Use the Simple Log Service (SLS) connector to read log data into Flink jobs or write processed results back to SLS Logstores in streaming mode.
Supported table types: Source and sink | Execution mode: Streaming only | API types: SQL · DataStream · Data ingestion YAML
Prerequisites
Before you begin, make sure you have:
-
An SLS project and Logstore. See Create a project and a Logstore.
Limitations
-
Data ingestion YAML requires Ververica Runtime (VVR) 11.1 or later.
-
The SLS connector provides at-least-once delivery guarantees — records are never lost, but may be delivered more than once (for example, after a job restart from a checkpoint). Design your downstream systems to handle duplicates.
-
Keep source concurrency at or below the number of shards. Higher concurrency wastes resources without improving throughput.
-
In VVR 8.0.5 and earlier, automatic failover may stop working if the shard count changes. After a shard change, verify that all shards are still being consumed.
-
The sink table supports insert operations only. Updating or deleting existing data is not supported.
Metadata fields
The source table can expose the following SLS message metadata as virtual columns. Declare them with the METADATA VIRTUAL modifier; they are read-only and are excluded automatically from INSERT INTO operations.

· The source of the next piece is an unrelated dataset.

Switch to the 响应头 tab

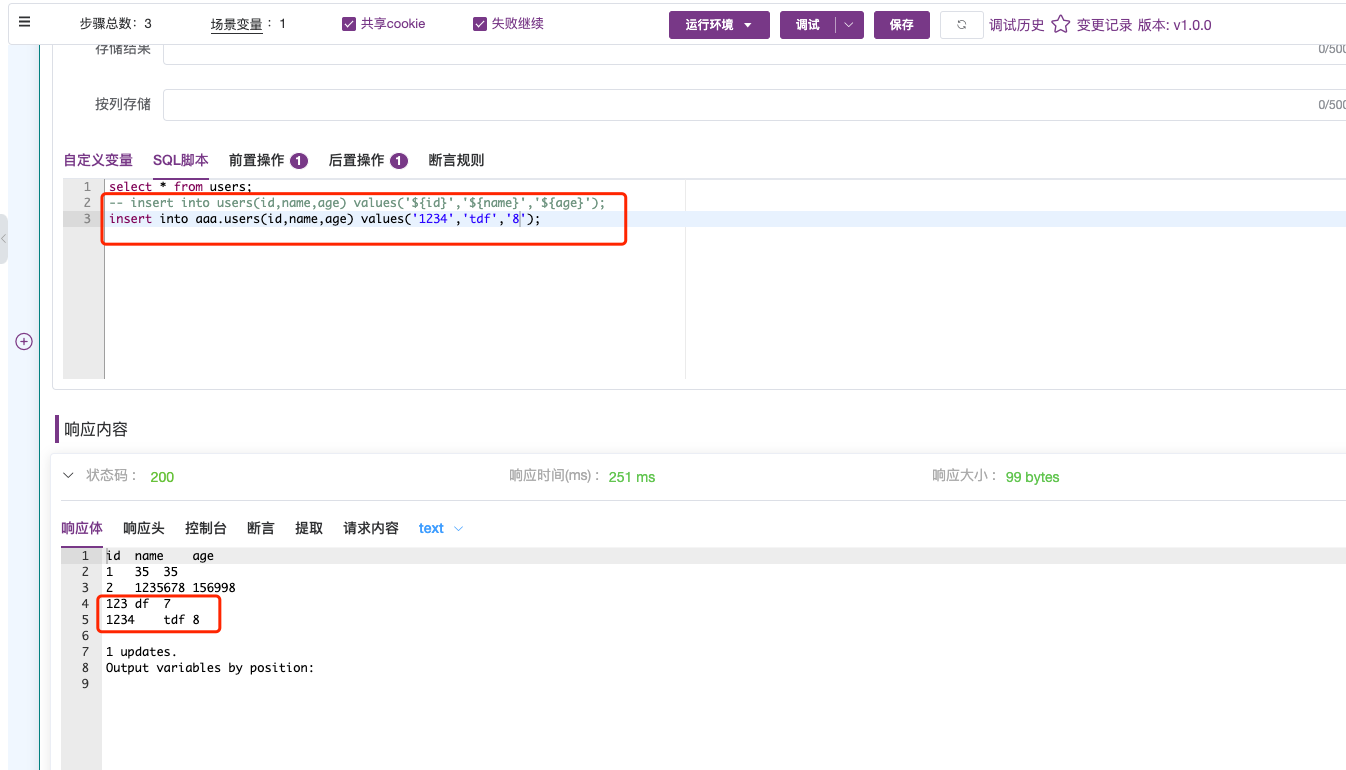click(x=143, y=528)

| Field name | Field type | Description |
|---|---|---|
__source__ |
STRING METADATA VIRTUAL | Message source |
__topic__ |
STRING METADATA VIRTUAL | Message topic |
__timestamp__ |
BIGINT METADATA VIRTUAL | Log time |
__tag__ |
MAP\<VARCHAR, VARCHAR\> METADATA VIRTUAL | Message tags as key-value pairs |
Example — accessing a tag value:
__tag__['__receive_time__'] returns the value from the tag entry "__tag__:__receive_time__":"1616742274".
SQL
Syntax
CREATE TABLE sls_table (
a INT,
b INT,
c VARCHAR
) WITH (
'connector' = 'sls',
'endPoint' = '<yourEndPoint>',
'project' = '<yourProjectName>',
'logStore' = '<yourLogStoreName>',
'accessId' = '${secret_values.ak_id}',
'accessKey' = '${secret_values.ak_secret}'
);
Required parameters: connector, endPoint, project, logStore, accessId, accessKey.
WITH parameters
Common parameters
| Parameter | Data type | Required | Default | Description |
|---|---|---|---|---|
connector |
String | Yes | — | Fixed value: sls |
endPoint |
String | Yes | — | Private network endpoint for SLS. See Service endpoint. Note
Realtime Compute for Apache Flink does not support public network access by default. Use Alibaba Cloud NAT Gateway for VPC-to-internet communication. If public access is required, use HTTPS and enable Global Accelerator (GA) for SLS. |
project |
String | Yes | — | SLS project name |
logStore |
String | Yes | — | Logstore or Metricstore name. Logstores and Metricstores use the same consumption method. |
accessId |
String | Yes | — | AccessKey ID. To avoid exposing credentials, use project variables. See How do I view my AccessKey ID and AccessKey secret? and Project variables. |
accessKey |
String | Yes | — | AccessKey secret |
Source parameters
Start reading position
Use startupMode to control where consumption begins. The available modes are:
| Mode | Behavior |
|---|---|
timestamp (default) |
Start from the time specified by startTime. If startTime is not set, consumption starts from the current time. |
latest |
Start from the latest available offset |
earliest |
Start from the earliest available offset |
consumer_group |
Resume from the offset saved in the consumer group. If no offset is recorded for a shard, falls back to earliest. |
Related parameters:
-
startTime(String, default: current time) — Start time inyyyy-MM-dd hh:mm:ssformat. Takes effect only whenstartupModeistimestamp. Times are based on the SLS__receive_time__attribute, not__timestamp__. -
stopTime(String, default: none) — End time inyyyy-MM-dd hh:mm:ssformat. Set this only for historical log consumption. If set to a future time, the stream may end prematurely when no new logs arrive — without an error message. To exit Flink after consumption finishes, also setexitAfterFinish=true. -
consumerGroup(String, default: none) — Records consumption progress. Each Flink job must use a unique consumer group; sharing one across jobs does not coordinate offsets because Flink does not use the SLS consumer group for partition assignment — each consumer reads all data independently. -
consumeFromCheckpoint(String, default:false) — Not supported in VVR 11.1 and later. In earlier versions, set totrueto resume from the offset saved in the specified consumer group; if no checkpoint exists, falls back tostartTime. For VVR 11.1 and later, usestartupMode=consumer_groupinstead.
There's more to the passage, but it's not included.